Output: O, O, B-BODY, I-BODY, O, B-BODY, I-BODY, O, O, O, O, O, O, O, O, O, B-CHEM, I-CHEM, I-CHEM, O, B-CHEM, I-CHEM, O
Input: 如何治療胃食道逆流症?
Output: O, O, O, O, B-DISE, I-DISE, I-DISE, I-DISE, I-DISE, I-DISE, O
| Entity Type | Description | Examples |
|---|---|---|
| Body (BODY) | The whole physical structure that forms a person or animal including biological cells, organizations, organs and systems. | “細胞核” (nucleus), “神經組織” (nerve tissue), “左心房” (left atrium), “脊髓” (spinal cord), “呼吸系統” (respiratory system) |
| Symptom (SYMP) | Any feeling of illness or physical or mental change that is caused by a particular disease. | “流鼻水” (rhinorrhea), “咳嗽” (cough), “貧血” (anemia), “失眠” (insomnia), “心悸” (palpitation), “耳鳴” (tinnitus) |
| Instrument (INST) | A tool or other device used for performing a particular medical task such as diagnosis and treatments. | “血壓計” (blood pressure meter), “達文西手臂” (DaVinci Robots), “體脂肪計” (body fat monitor), “雷射手術刀” (laser scalpel) |
| Examination (EXAM) | The act of looking at or checking something carefully in order to discover possible diseases. | “聽力檢查” (hearing test), “腦電波圖” (electroencephalography; EEG), “核磁共振造影” (magnetic resonance imaging; MRI) |
| Chemical (CHEM) | Any basic chemical element typically found in the human body. | “去氧核糖核酸” (deoxyribonucleic acid; DNA), “糖化血色素” (glycated hemoglobin), “膽固醇” (cholesterol), “尿酸” (uric acid) |
| Disease (DISE) | An illness of people or animals caused by infection or a failure of health rather than by an accident. | “小兒麻痺症” (poliomyelitis; polio), “帕金森氏症” (Parkinson’s disease), “青光眼” (glaucoma), “肺結核” (tuberculosis) |
| Drug (DRUG) | Any natural or artificially made chemical used as a medicine. | “阿斯匹靈” (aspirin), “普拿疼” (acetaminophen), “青黴素” (penicillin), “流感疫苗” (influenza vaccination) |
| Supplement (SUPP) | Something added to something else to improve human health. | “維他命” (vitamin), “膠原蛋白” (collagen), “益生菌” (probiotics), “葡萄糖胺” (glucosamine), “葉黃素” (lutein) |
| Treatment (TREAT) | A method of behavior used to treat diseases. | “藥物治療” (pharmacotherapy), “胃切除術” (gastrectomy), “標靶治療” (targeted therapy), “外科手術” (surgery) |
| Time (TIME) | Element of existence measured in minutes, days, years. | “嬰兒期” (infancy), “幼兒時期” (early childhood), “青春期” (adolescence), “生理期” (on one’s period), “孕期” (pregnancy) |
It includes 30,692 sentences with a total around 1.5 million characters or 91.7 thousand words. After manual annotation, we have 68,460 named entities across 10 entity types: body, symptom, instrument, examination, chemical, disease, drug, supplement, treatment, and time.

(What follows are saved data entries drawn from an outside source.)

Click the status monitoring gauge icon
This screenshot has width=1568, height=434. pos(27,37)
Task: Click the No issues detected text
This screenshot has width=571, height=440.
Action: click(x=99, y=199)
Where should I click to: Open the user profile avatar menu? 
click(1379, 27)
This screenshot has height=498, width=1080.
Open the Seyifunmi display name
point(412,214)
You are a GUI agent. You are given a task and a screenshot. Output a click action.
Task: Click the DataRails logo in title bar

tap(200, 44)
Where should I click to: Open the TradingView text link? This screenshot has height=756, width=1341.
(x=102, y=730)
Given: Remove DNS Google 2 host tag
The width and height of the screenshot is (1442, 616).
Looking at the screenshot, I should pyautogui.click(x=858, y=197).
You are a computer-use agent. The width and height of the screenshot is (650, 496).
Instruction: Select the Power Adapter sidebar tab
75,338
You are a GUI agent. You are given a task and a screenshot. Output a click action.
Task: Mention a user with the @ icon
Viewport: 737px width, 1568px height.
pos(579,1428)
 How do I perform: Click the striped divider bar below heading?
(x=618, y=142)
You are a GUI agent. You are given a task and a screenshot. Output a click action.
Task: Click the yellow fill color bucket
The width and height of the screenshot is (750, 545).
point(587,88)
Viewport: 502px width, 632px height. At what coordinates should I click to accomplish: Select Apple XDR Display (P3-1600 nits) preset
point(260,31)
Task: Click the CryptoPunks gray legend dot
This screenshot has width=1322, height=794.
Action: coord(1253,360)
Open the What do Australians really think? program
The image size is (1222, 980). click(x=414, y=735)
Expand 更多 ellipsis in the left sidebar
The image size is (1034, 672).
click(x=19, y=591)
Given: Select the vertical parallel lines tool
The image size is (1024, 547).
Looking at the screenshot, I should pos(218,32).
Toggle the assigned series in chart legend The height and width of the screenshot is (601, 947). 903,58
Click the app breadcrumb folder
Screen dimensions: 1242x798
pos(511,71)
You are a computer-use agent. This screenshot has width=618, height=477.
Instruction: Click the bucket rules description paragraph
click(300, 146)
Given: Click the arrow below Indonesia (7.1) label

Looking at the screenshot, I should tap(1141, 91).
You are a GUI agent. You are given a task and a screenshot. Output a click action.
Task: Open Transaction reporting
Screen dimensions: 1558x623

at least 3,000 Chinese sentences will be provided for system performance evaluation.
The policy of this shared task is an open test. Participating systems are allowed to use other publicly available data for this shared task, but the use of other data should be specified in the final system description paper.
The performance is evaluated by examining the difference between machine-predicted labels and human-annotated labels. We adopt standard precision, recall, and F1-score, which are the most typical evaluation metrics of NER systems at a character level. If the predicted tag of a character in terms of BIO format was completely identical with the gold standard, that is one of the defined BIO tags, the character in the testing instance was regarded as correctly recognized. Precision is defined as the percentage of named entities found by the NER system that are correct. Recall is the percentage of named entities present in the test set found by the NER system.